- [WHAT IS NEEDED]: Reproduce every record below exactly, without the pictures.

== GIVEN DATA ==

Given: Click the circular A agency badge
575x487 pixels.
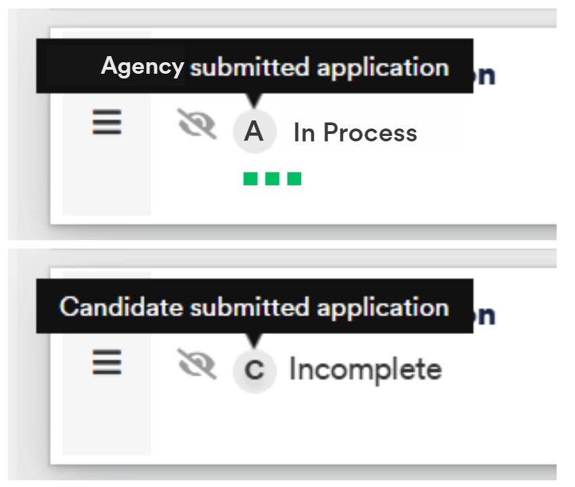Looking at the screenshot, I should [254, 131].
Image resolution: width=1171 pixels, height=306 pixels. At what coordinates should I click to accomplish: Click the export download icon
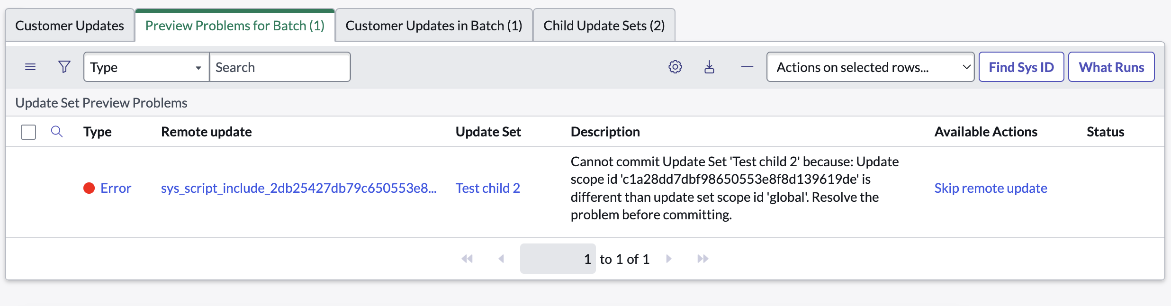click(709, 67)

===

- [RESULT OF THIS TASK]:
Given: Click the circular A agency badge
575x487 pixels.
Looking at the screenshot, I should [254, 131].
Image resolution: width=1171 pixels, height=306 pixels. At what coordinates should I click to accomplish: Click the export download icon
click(709, 67)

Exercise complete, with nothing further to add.